Helping Students Cope

To help students deal with their emotions, the school offered the services of two grief counselors. But that’s not where most of the students who were really struggling turned to for help on Friday. They ended up in the rooms of two teachers who had been particularly close to Sterenchock, who decided to open up their classrooms as safe harbors for students.

In English teacher Kimberly Thibeau’s classroom, students wearing red ribbons in memory of Sterenchock arrived in a fragile state. As the day wore on, however, their tears gradually gave way to shared memories and smiles as they covered the white board with their thoughts and feelings.

Collectively, they decided to make a card of condolence for the family. What started out as a card turned into a booklet as students covered more and more pages with thoughts about their friend, Sam. 
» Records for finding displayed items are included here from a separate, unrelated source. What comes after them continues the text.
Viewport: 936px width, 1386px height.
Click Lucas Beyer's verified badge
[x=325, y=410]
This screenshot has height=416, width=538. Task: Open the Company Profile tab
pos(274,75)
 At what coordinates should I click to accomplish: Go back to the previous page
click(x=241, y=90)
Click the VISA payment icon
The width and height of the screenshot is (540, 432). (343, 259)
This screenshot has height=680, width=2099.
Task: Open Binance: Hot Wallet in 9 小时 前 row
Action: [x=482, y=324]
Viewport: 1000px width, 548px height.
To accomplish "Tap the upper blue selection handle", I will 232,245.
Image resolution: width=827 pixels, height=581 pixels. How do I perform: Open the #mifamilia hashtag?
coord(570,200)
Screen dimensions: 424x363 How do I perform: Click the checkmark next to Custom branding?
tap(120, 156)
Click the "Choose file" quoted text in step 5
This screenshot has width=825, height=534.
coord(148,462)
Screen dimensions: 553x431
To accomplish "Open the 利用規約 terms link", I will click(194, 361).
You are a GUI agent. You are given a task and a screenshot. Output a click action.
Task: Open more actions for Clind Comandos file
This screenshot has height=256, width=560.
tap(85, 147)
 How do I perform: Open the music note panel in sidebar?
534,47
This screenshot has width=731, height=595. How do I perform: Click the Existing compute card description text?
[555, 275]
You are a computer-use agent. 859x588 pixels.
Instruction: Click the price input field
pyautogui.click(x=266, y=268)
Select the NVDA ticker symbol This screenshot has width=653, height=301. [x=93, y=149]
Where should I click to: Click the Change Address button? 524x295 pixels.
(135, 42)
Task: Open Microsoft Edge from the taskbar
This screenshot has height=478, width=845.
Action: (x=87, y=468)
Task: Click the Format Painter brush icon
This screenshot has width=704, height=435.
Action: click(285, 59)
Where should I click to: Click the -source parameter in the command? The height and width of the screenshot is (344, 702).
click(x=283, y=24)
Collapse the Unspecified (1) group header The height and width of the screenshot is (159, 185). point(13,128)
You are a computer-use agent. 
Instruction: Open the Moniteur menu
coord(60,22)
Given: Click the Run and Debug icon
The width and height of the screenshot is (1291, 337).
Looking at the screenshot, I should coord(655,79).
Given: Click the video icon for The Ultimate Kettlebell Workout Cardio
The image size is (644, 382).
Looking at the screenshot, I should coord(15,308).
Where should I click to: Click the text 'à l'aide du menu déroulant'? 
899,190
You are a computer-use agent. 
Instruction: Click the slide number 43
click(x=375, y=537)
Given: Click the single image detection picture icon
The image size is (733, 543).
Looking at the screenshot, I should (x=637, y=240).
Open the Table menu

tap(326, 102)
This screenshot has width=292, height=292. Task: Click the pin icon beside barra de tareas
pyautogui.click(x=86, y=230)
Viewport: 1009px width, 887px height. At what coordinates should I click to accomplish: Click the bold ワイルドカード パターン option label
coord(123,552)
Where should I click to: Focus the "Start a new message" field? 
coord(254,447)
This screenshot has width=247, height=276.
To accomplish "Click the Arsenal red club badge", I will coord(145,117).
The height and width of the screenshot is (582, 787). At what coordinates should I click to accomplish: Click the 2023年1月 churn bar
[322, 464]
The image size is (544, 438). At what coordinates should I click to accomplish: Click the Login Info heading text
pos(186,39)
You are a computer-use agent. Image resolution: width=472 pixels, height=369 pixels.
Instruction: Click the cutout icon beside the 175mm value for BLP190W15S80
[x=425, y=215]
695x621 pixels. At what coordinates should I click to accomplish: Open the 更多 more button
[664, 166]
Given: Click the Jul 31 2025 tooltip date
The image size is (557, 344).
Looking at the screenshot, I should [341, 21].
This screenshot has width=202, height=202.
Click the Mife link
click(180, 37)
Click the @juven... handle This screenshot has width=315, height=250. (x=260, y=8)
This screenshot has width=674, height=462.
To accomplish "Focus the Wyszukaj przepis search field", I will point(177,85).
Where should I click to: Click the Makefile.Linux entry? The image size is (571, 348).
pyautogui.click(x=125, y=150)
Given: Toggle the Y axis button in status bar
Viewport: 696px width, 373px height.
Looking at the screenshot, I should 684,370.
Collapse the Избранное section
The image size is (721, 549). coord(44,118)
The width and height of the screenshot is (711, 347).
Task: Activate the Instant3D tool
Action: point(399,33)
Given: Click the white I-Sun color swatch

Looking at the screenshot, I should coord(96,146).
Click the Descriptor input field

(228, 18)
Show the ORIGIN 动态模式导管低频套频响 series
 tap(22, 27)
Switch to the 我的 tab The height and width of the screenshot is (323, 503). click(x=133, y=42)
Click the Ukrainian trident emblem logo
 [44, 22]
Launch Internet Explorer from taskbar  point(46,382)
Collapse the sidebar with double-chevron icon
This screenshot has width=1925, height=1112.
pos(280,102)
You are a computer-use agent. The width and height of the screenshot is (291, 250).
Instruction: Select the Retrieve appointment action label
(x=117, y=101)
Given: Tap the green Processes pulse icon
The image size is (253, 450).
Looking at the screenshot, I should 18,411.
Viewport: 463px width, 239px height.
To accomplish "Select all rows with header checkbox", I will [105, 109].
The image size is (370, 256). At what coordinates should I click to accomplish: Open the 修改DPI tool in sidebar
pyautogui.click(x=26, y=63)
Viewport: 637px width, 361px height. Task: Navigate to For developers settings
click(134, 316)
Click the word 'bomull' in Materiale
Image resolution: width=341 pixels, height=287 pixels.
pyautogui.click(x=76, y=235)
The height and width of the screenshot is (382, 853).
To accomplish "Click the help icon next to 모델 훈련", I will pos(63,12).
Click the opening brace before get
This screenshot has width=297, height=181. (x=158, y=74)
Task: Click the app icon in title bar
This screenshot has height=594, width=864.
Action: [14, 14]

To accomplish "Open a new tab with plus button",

Thibeau had a hard time holding back her own tears recalling how Sterenchock had been both a mentor and a friend to her own daughter. “She was so kind and big-hearted,” she said. Thibeau’s son learned to dance the tango with Sterenchock, she added, and he sang his first duet on stage with her too.

As a freshman Sterenchock was very shy, Thibeau recalled, yet she shone in the spotlight. Sterenchock was in so many WATERFORDrama productions: The Pajama Game, Spotlight Cabaret, Fiddler on the Roof, to name just a few. Her performance in A Piece of My Heart, however, was the one Thibeau remembers best.

“Her performance of A Piece of My Heart was so moving,” Thibeau said. “She was lovely in the best sense.”